If your parent uses a cane or walker, make sure it’s the right height and in good condition. A physical therapist can check that the device fits properly and that your parent is using it correctly.
Consider Monitoring Technology
If your parent lives alone, fall detection technology adds a layer of safety. Medical alert systems with fall detection have been around for years, but newer options use AI-powered sensors mounted on the ceiling or wall that can monitor movement without requiring your parent to wear anything. One pilot study of a ceiling-mounted AI system found a 95% accuracy rate in alerts and an 83% reduction in fall incidents in the monitored setting.
Wearable devices like smartwatches with fall detection work well for people willing to wear them consistently, but compliance can be an issue, especially for those with cognitive impairment. Non-wearable systems avoid that problem, though they tend to cost more upfront. Either way, the point is to ensure someone is alerted quickly after a fall, since lying on the floor for hours dramatically increases the risk of serious complications.
Rethink Vitamin D Supplements
You may have heard that vitamin D prevents falls in older adults. This was a common recommendation for years, but the evidence has shifted. The U.S. Preventive Services Task Force now recommends against vitamin D supplementation specifically for fall prevention in adults 60 and older, concluding with moderate certainty that it provides no net benefit for this purpose. This applies across a broad range of doses, from 300 to 4,000 IU per day.
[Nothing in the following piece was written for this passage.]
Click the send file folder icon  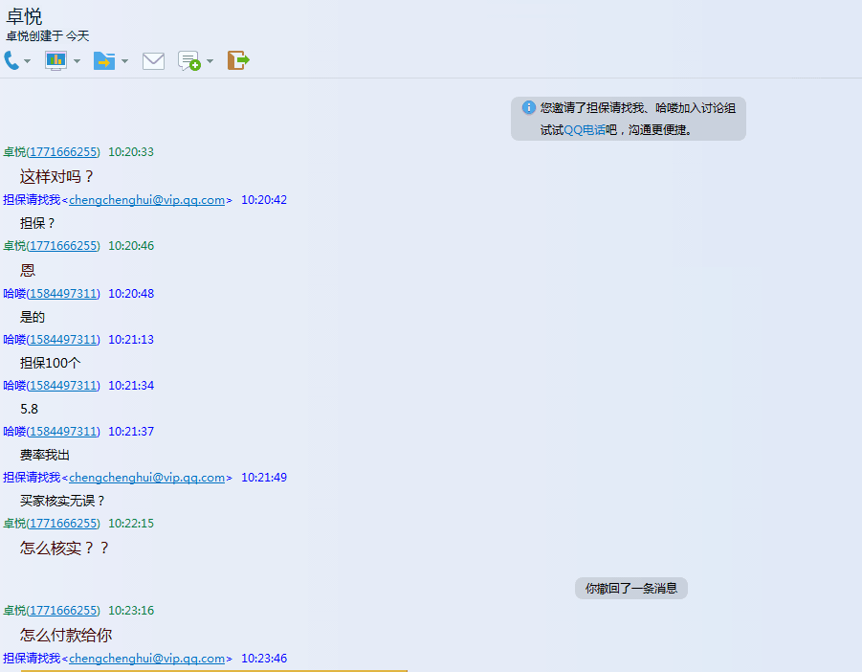pos(103,61)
That said, adequate vitamin D intake still matters for bone health. The National Academy of Medicine recommends 600 to 800 IU daily for older adults. If your parent has a known deficiency, supplementation makes sense for overall health. It just shouldn’t be relied on as a fall prevention strategy.
Build a Care Team
Recurrent falls rarely have a single cause, and they rarely have a single solution. The most effective approach combines a medical workup to identify and treat underlying conditions, physical therapy to rebuild strength and balance, home modifications to reduce hazards, and ongoing monitoring. Talk to your parent’s primary care doctor about coordinating these pieces. Many health systems now have dedicated fall prevention programs that bring together physicians, physical therapists, and occupational therapists in a single clinic visit.
Keep a fall log noting when falls happen, where they occur, what your parent was doing, and whether they felt dizzy or tripped on something. Patterns in this log often reveal the cause faster than any single test. A cluster of falls in the morning might point to blood pressure drops. Falls that only happen on the way to the bathroom at night suggest a lighting or urgency issue. The details matter, and you’re in the best position to notice them.